Downtown Journal
An occasional column about city life
When I first moved to Boston, I lived on Beacon Hill with two roommates from college. We lived on Grove Street, right up the Hill from Massachusetts General Hospital. We had a fairly large apartment in which we all had our own bedrooms — if you counted the living room as a bedroom. We paid our rent to a landlord with the implausibly perfect-sounding Brahmin name of Sargent Goodchild. I remember he was a good landlord.
We were young and we liked to hang out. For beers and burgers, we went to the Harvard Gardens down on the corner of Grove and Cambridge Streets; for cheap delicious breakfasts, we loved The Paramount on Charles Street.
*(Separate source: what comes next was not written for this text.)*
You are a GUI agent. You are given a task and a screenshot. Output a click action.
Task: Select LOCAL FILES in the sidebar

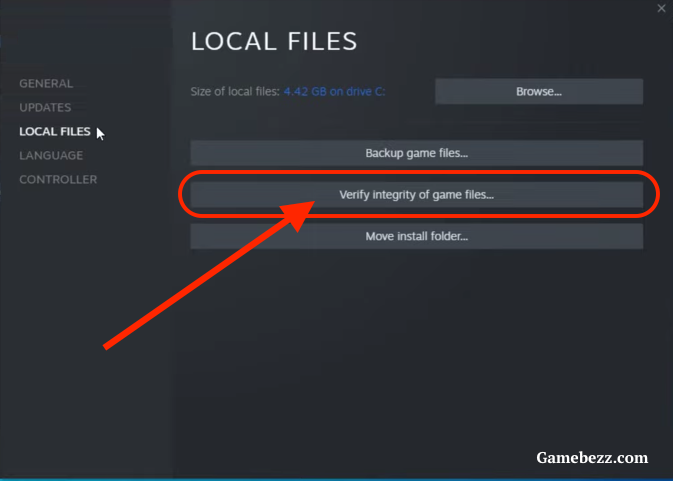(x=55, y=131)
Today, both places, with new owners many times removed, still exist albeit as upscale establishments.
Over the years, the Paramount not only lost the redolence of roach spray, but its most famous patron, Kevin White. When he was Mayor of Boston, White lived a block away from the Paramount. I would see him in there all the time. Running into the Mayor at my neighborhood greasy spoon was the most exciting thing for me, a native New Yorker, because Boston seemed less foreign and scary.
And I liked the Mayor. With his craggy Irish face and casual grace, he looked like my father and he seemed to embody local political panache – especially when he referred to “the shitty of Boston” in his sibilant speaking style. Today you can see a towering memorial to White outside Faneuil Hall and across from City Hall. The statue depicts him in full stride with his suit jacket tossed casually over his shoulder. The tribute seems way out of scale. White was more devilishly elfin than bronze Brobdingnagian. He deserves a monument more classy and subtle.
When I began writing for the Boston Herald American, White called me by name when we ran into each other at the Paramount. I called him “Mayor.” After I wrote a story about White’s famed ability to manipulate the media, he saw the piece as positive. For Kevin White, any press was good press. Even if he didn’t like the story, he would always have the last word. For him, power was absolute and he dealt political payback with stealth severity.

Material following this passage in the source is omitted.